Teaching Italian to children works on entirely different principles than teaching adults. Treccani, Italy's national encyclopedia, and Italian language acquisition researchers like Monica Berretta and Alberto Sobrero have long documented that children acquire a second language through play, story, song, and embodied repetition, not through grammar tables. The Italian school tradition leans into this. Real Italian elementary teachers use chants, rhymes, hand-clapping games, and movement-based vocabulary work because that's what works. The Società Dante Alighieri, Italy's century-old cultural network and the closest Italian equivalent to the Goethe-Institut or Alliance Française, structures its PLIDA Junior certifications around this same play-and-context model rather than around drills. Every Strommen Italian-for-Kids tutor has been screened with this in mind: native or near-native Italian, real classroom or family experience with children, and the warmth and patience to keep a six-year-old engaged for 25 focused minutes.

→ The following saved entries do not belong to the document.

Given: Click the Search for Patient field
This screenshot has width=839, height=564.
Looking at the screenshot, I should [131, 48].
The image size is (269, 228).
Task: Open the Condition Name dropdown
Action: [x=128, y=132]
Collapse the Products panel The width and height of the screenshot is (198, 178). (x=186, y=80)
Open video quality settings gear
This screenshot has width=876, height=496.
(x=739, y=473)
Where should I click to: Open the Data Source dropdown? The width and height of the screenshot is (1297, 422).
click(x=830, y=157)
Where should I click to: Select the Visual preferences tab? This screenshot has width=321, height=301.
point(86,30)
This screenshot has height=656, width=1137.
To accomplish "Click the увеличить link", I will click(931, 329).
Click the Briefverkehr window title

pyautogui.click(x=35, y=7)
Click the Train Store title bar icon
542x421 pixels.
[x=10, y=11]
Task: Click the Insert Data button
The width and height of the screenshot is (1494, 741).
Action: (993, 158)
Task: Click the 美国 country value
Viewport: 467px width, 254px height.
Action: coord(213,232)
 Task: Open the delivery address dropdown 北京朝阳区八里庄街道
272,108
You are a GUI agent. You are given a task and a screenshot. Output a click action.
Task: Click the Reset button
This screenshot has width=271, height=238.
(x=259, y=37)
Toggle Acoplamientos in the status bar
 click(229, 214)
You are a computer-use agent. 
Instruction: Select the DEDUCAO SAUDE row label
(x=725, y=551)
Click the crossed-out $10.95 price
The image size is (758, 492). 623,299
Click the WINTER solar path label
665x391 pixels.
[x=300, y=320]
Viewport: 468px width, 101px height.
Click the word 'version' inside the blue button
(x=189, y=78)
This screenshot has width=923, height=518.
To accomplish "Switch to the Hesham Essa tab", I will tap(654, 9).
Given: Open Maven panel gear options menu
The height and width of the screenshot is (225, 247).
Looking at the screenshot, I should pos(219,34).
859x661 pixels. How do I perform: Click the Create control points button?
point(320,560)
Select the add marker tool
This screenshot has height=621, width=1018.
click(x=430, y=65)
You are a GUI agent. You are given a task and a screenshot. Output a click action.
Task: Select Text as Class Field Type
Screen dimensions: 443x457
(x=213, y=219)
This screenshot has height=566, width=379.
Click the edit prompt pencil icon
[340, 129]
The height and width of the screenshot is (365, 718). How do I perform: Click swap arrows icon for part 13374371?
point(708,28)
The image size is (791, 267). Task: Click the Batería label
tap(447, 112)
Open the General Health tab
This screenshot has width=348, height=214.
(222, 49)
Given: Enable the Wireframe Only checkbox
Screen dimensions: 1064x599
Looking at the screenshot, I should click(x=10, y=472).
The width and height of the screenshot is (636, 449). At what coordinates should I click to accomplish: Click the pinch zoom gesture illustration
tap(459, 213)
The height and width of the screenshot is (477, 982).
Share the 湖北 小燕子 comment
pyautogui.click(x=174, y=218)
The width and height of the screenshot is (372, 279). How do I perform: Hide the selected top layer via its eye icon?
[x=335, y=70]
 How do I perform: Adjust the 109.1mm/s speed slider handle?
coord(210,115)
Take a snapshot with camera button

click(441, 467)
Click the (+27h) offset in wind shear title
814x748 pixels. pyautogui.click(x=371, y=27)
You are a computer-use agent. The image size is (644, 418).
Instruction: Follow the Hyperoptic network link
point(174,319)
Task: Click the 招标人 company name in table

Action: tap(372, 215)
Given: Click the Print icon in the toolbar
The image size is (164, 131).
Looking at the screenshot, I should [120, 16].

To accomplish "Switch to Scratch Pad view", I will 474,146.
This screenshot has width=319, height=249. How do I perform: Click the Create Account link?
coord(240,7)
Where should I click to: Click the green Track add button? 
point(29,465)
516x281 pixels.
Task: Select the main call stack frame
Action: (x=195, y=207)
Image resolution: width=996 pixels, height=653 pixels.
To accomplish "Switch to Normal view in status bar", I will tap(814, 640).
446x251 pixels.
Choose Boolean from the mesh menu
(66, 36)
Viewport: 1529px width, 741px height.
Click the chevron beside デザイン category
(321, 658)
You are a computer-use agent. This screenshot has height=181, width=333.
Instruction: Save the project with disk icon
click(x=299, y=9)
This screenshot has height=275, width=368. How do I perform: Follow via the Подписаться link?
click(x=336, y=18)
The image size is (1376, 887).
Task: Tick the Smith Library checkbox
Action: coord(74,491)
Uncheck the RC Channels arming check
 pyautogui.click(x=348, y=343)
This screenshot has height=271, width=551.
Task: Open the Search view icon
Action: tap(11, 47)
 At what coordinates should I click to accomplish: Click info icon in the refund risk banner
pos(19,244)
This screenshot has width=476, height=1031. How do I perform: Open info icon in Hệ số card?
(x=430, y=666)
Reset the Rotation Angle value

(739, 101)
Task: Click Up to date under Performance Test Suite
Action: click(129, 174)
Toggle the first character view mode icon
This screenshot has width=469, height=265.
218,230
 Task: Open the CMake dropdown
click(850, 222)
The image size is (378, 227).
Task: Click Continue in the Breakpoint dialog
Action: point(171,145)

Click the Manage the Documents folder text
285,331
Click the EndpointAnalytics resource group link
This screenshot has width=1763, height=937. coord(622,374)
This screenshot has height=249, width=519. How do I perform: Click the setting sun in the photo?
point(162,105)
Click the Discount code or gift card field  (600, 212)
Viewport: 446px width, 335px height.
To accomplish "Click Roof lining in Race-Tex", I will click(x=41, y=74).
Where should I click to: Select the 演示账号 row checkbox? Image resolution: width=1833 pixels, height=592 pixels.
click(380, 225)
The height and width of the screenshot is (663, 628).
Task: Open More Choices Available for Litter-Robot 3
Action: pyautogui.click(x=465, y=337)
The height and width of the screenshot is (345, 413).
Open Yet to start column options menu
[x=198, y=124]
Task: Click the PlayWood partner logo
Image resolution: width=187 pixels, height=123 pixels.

Lessons calibrate by age. Ages 5-7 sessions are short (20-30 minutes), built around picture books like Bruno Munari's classics, the Pimpa stories by Altan, and Topolino the Italian Mickey Mouse comic that Italian kids have grown up with since 1932. Songs anchor the vocabulary: Tre civette sul comò, Il coccodrillo come fa, and modern Zecchino d'Oro festival songs that Italian kids actually sing. Movement games like Un, due, tre, stella! (the Italian version of Red Light Green Light) cover numbers, action verbs, and the imperative without anyone realizing they're studying grammar. Ages 8-11 sessions stretch to 45-60 minutes and introduce comics (Topolino, Geronimo Stilton in the original Italian, which is much better than the English translation parents grew up assuming was canon), Italian YouTube channels like Balù il cane parlante and Coco e Lallo, and the Italian dub of shows kids already watch (Cocomelon has a robust Italian version, as do Disney films and most Pixar). Reading and writing start scaffolding in this band: easy chapter books like the Geronimo Stilton series, vocabulary games on platforms like Kahoot and Quizlet, and the beginnings of explicit grammar work without making it the lesson's center. Ages 12-14 sessions feel more like adult lessons but stay scaffolded: full conversation, age-appropriate Italian films and series (Skam Italia for older teens, Strappare lungo i bordi, classic Ricomincio da tre, the Studio Ghibli Italian dubs that even reluctant kids love), Italian YouTubers and TikTokers the child would actually subscribe to. Light grammar fits at this age, the difference between passato prossimo and imperfetto finally clicks, but the lesson still revolves around content the kid cares about.
Gendered nouns deserve their own paragraph because they show up in the first lesson and never really stop showing up. Italian, like French and Spanish, assigns every noun a grammatical gender. Il sole is masculine, la luna is feminine. Il gatto the cat, la macchina the car. The article changes (il, lo, la, l', i, gli, le), the adjective agrees (la macchina rossa, il gatto rosso), and English-speaking kids without exposure to a gendered language find this conceptually strange for about two months and then stop thinking about it. A great kids' tutor doesn't drill the rules; she color-codes the vocabulary. Blue index cards for masculine, red for feminine, and the child absorbs la with casa and il with cane through association, not memorization. By month three the child uses the right article more often than not, just like Italian children do at the same age. This is also why early exposure matters: a 6-year-old absorbs gendered articles the way they absorb plurals in English, with almost no friction. A 14-year-old has to reason through them.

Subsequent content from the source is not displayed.